Dreams for the children
Since Cornelius and I were introduced to the Syrian Kitchen we cannot get enough of it. Whenever we are in the mood to go out, we head out to a Middle Eastern restaurant. In Berlin, we opted for a Syrian establishment that served a delicious dish of roasted chicken. We barely managed to get a table and when they took our order, other hungry customers were queuing up outside.
Here we met Hassan and Muhammed, two friends who are as keen on chicken seasoning as we are. If I had to describe them in one word, it would be “amiable”. They smiled sincerely the whole time, to the point that I struggle to imagine their faces without smiles on them.
I attempted to speak German to the best of my ability, which, admittedly, was not an easy task. The German lessons I took in high school appeared to be buried deep in my memory. I was impressed by how fast they acquired the German language. Muhammed could understand me almost perfectly, but had some difficulties expressing himself. Here, Hassan enthusiastically contributed by serving as a translator. He has lived in Germany for over a year now and he spends most of his time mastering the language. “It’s not easy,” he emphasized, “I have never studied. In Iraq my work consisted of manual labor, primarily in the egg industry. For my children, however, it seems to be effortless. They go to school here and they speak German as if it is their native language!”
Hassan glowed with pride when he talked about his children: “My children are wonderful! They love living in Germany and have already made lots of friends. The biggest dreams I cherish are for them. They can accomplish much in their lives!” Muhammed showed us a picture of his one-year old on his cellphone with sadness in his eyes.
It was as clear as day: these two fathers loved their children unconditionally.
Iraq not dangerous enough
After he finished discussing his children, Hassan’s mood turned gloomy. “I don’t know if we will be allowed to stay here. Muhammed does not need to worry because he is from Syria. Iraq, on the other hand, is considered to be “insufficiently dangerous”. I do not understand it. There are so many bombs! If I were to return my whole family would be endangered.” He raised his finger, as an idea came to him. “Wait, I will show you … however, this is not for the faint-hearted.” He smiled apologetically to me, seeing me as more fragile because I am a woman, and took Cornelius’s arm. Hassan swiped through the photographs on his phone, selecting the most striking ones to reveal to us. “Here is the place I worked. Now nothing is left of it.” He was right – it was not for sensitive viewers. Cornelius’s face stiffened, while continuing to nod compassionately, while Hassan showed him scenes of explosions and bodies. Perhaps Hassan was right to save my eyes from such horrifying images.

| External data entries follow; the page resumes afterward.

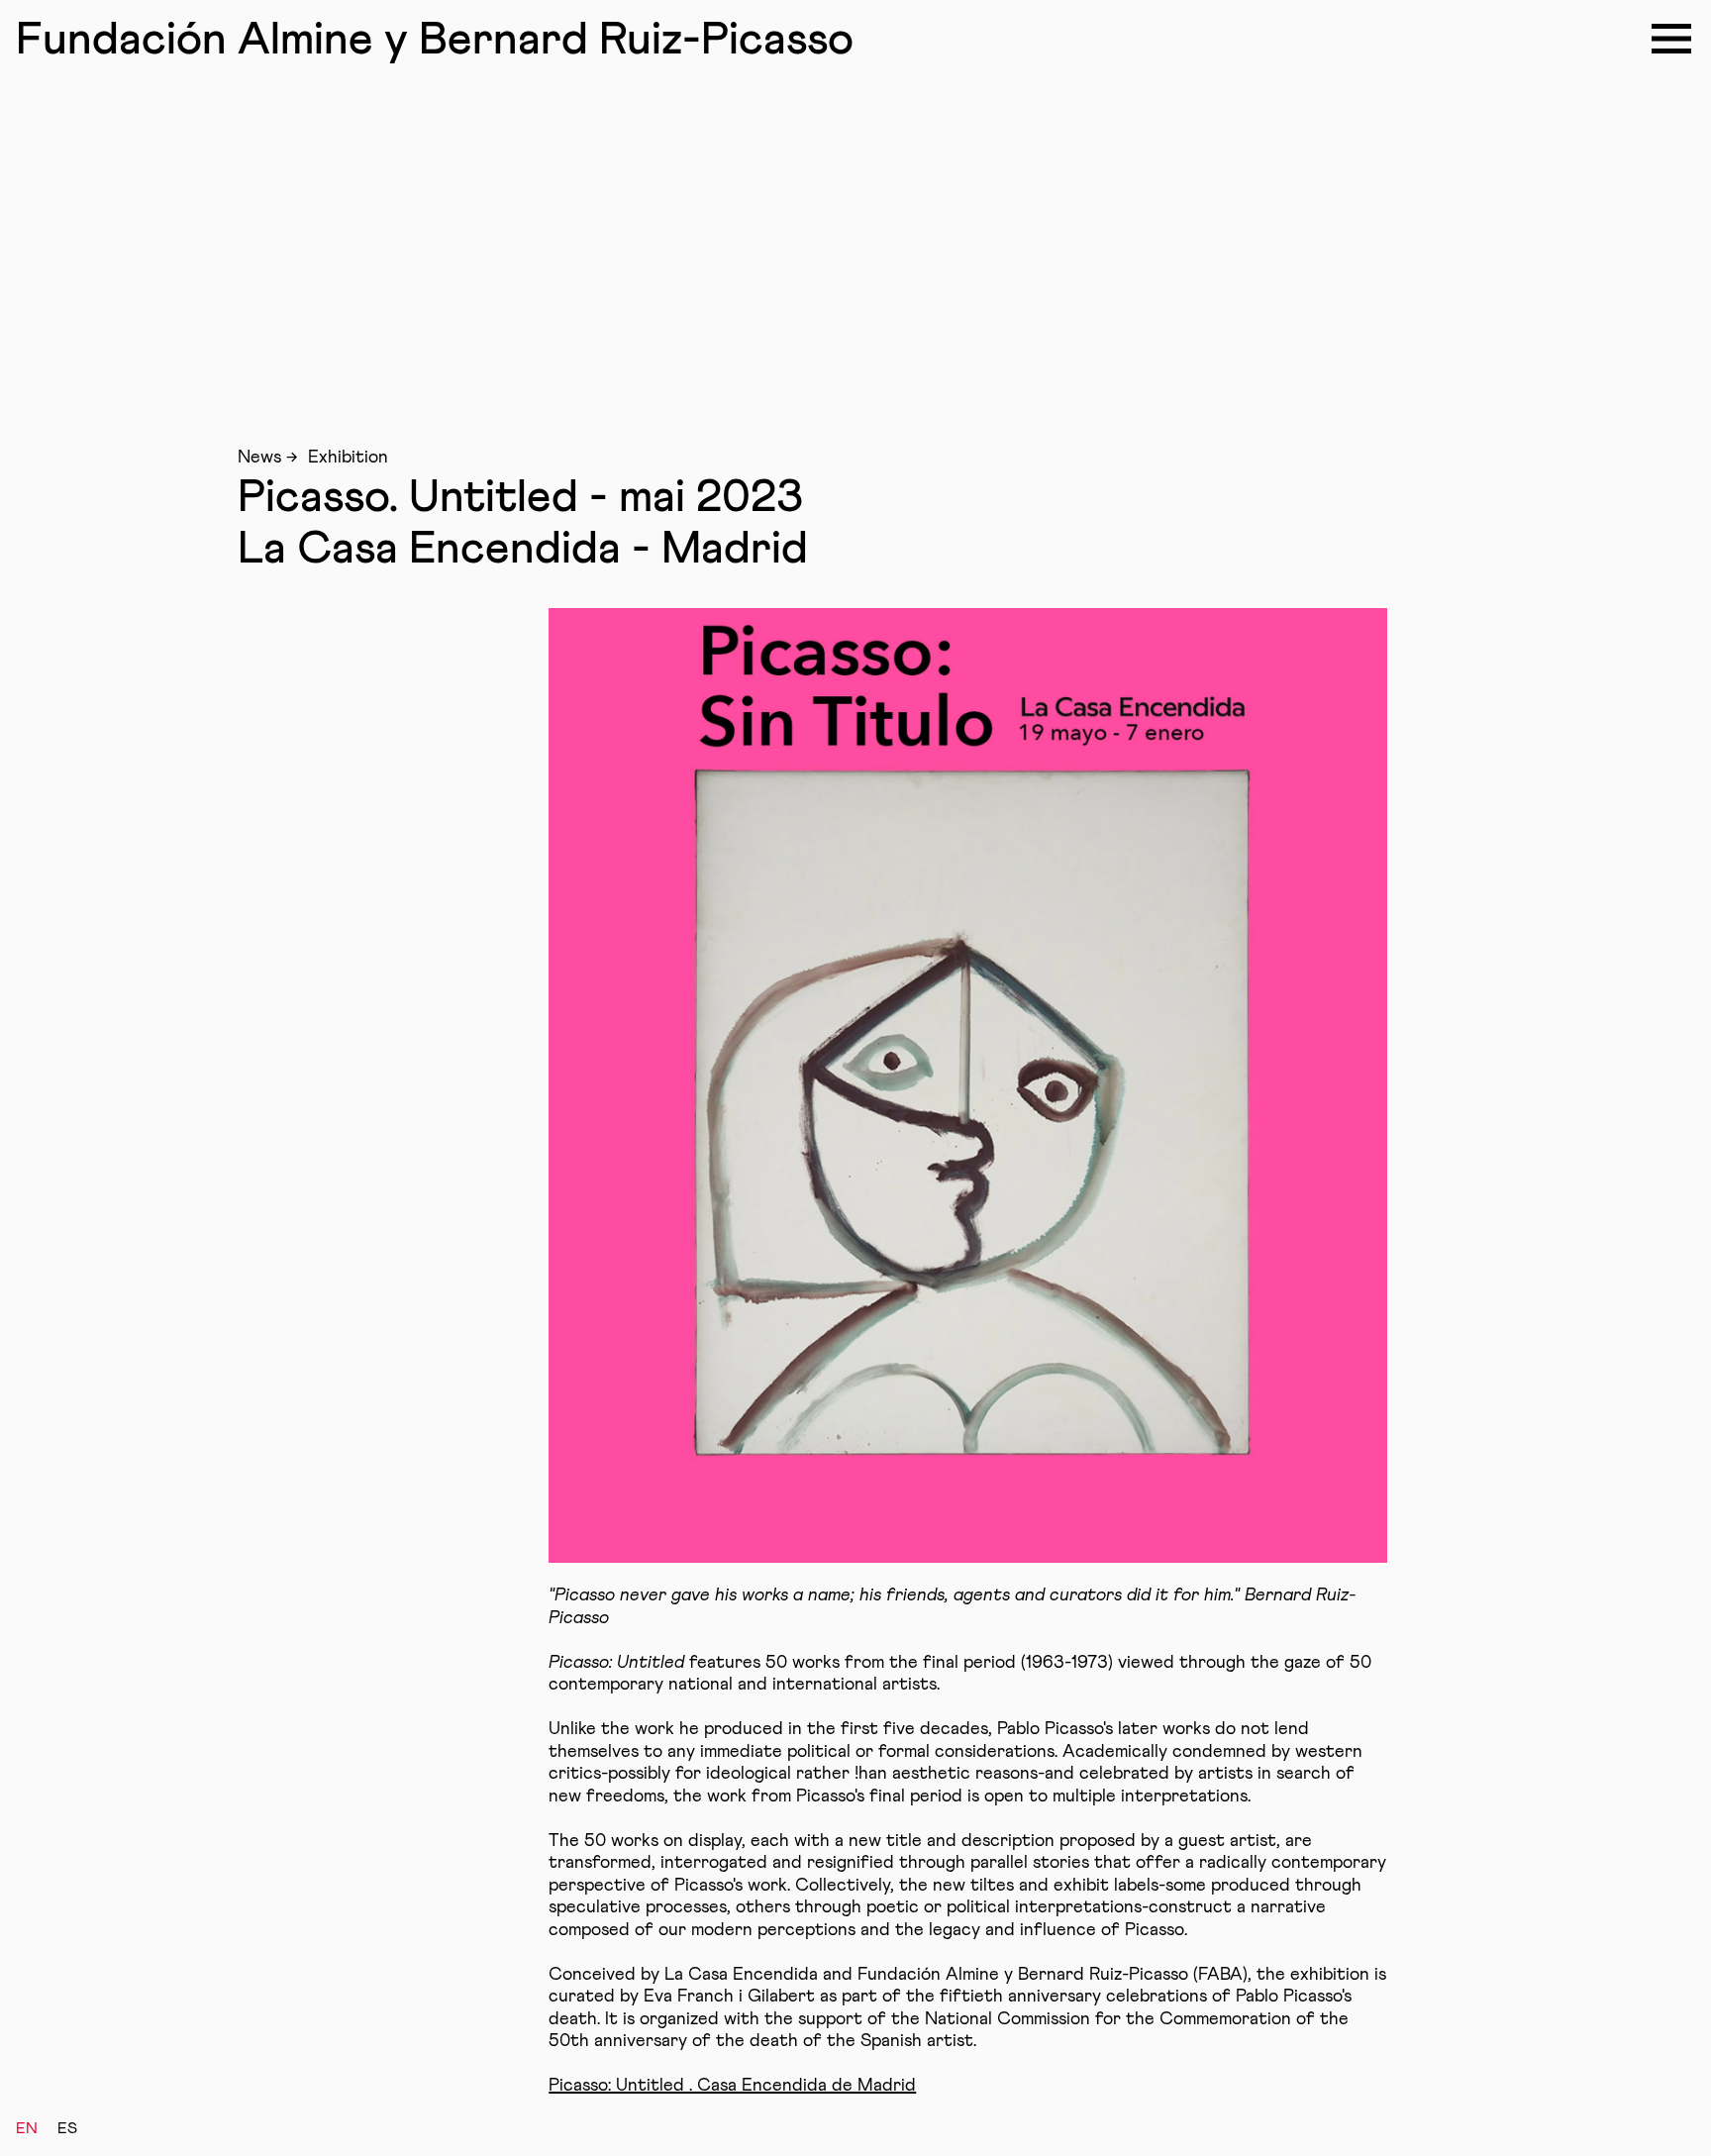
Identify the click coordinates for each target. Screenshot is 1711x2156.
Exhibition (348, 457)
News (259, 457)
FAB (435, 40)
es (67, 2128)
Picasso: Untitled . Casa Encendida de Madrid (732, 2086)
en (27, 2128)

After a brief moment of silence they tried to lift our spirits. “Muhammed never goes to school” Hassan uttered in a slightly accusing manner. Muhammed lifted his hands in the air. “It’s not my fault. They don’t give me documents.” Hassan frowned, “What do you mean, no documents? How is that possible?” His Syrian friend laughed lightheartedly. “I don’t know. So be it…” Muhammed clearly tried to take each day as it came.
This impression appeared to be correct. There was a moment when Muhammed received a phone call from his wife, who was wondering why he wasn’t home yet. He chuckled when he heard Hassan’s translation of his conversation with his wife. “Oops!” Muhammed said indifferently. They put on their coats and said goodbye. “Well, women… You know the how it goes.” Hassan added with a wink.